Para diplomat Arab sebelumnya mengatakan bahwa para mediator sedang berdiskusi dengan Hamas terkait penyerahan senjatanya kepada pasukan penjaga perdamaian Arab, atau mengunci senjata jarak jauh seperti rudal alih-alih menghancurkannya.

Trump telah mengancam akan “dengan cepat dan mungkin dengan kekerasan” melucuti senjata Hamas jika diperlukan. Namun, strategi semacam itu nampaknya tidak akan berhasil.

Baca Juga

Shehada merujuk pada sebuah studi besar oleh Rand Corporation pada Agustus 2008, berjudul “Bagaimana Kelompok Teroris Berakhir”, yang mengkaji nasib kelompok-kelompok militan sejak tahun 1968 dan seterusnya.

Studi tersebut menemukan bahwa banyak kelompok berakhir setelah mengubah entitas militan mereka menjadi partai politik.

Studi tersebut juga menemukan bahwa kekuatan militer sangat jarang berhasil mengalahkan kelompok-kelompok semacam itu.

“Itulah jalan yang akan ditempuh Hamas,” kata Shehada. “Alternatif langsung yang akan diambil ‘Israel’ adalah solusi militer untuk menyelesaikan masalah Palestina melalui genosida.

“Tetapi sekarang mereka akan semakin memahami bahwa tidak ada solusi militer terhadap Palestina.

“Satu-satunya solusi yang tersisa adalah akumulasi politik dengan satu atau lain cara.”
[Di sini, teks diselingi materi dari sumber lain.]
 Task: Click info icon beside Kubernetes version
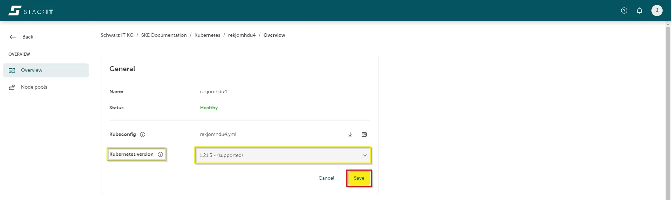160,154
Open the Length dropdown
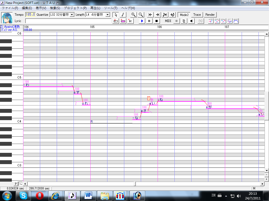269x201 pixels. click(x=108, y=15)
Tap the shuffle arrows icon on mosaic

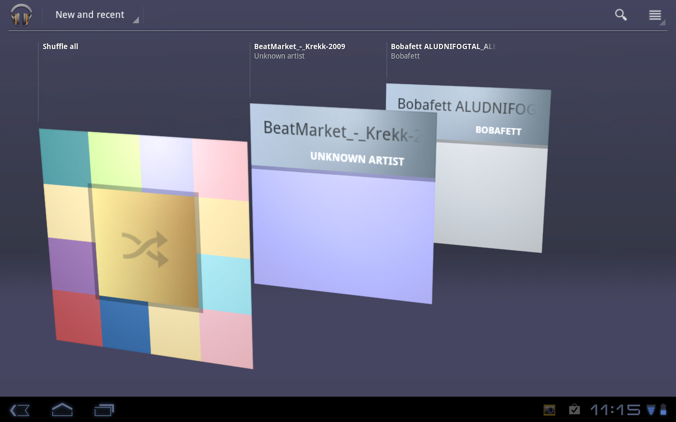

Tanpa adanya jalur yang jelas menuju negara Palestina – atau bahkan disebutkan sebagai bagian dari rencana Trump – Hamas nampaknya akan mempertahankan setidaknya senjata pertahanannya untuk sementara waktu.

Menariknya, rencana Trump berbicara tentang “penonaktifan” alih-alih perlucutan senjata.

Penonaktifan senjata terjadi dalam Perjanjian Jumat Agung di Irlandia Utara, yang ditandatangani pada April 1998.

Senjata-senjata secara bertahap disimpan di sebuah depot, dan perlucutan senjata berlangsung selama beberapa tahun setelah pemenuhan perjanjian damai dipastikan.

Tidak jelas apakah Trump benar-benar memikirkan model ini. Politisi “Israel” telah berbicara tentang penghancuran semua jenis senjata dan infrastruktur, baik ofensif maupun defensif.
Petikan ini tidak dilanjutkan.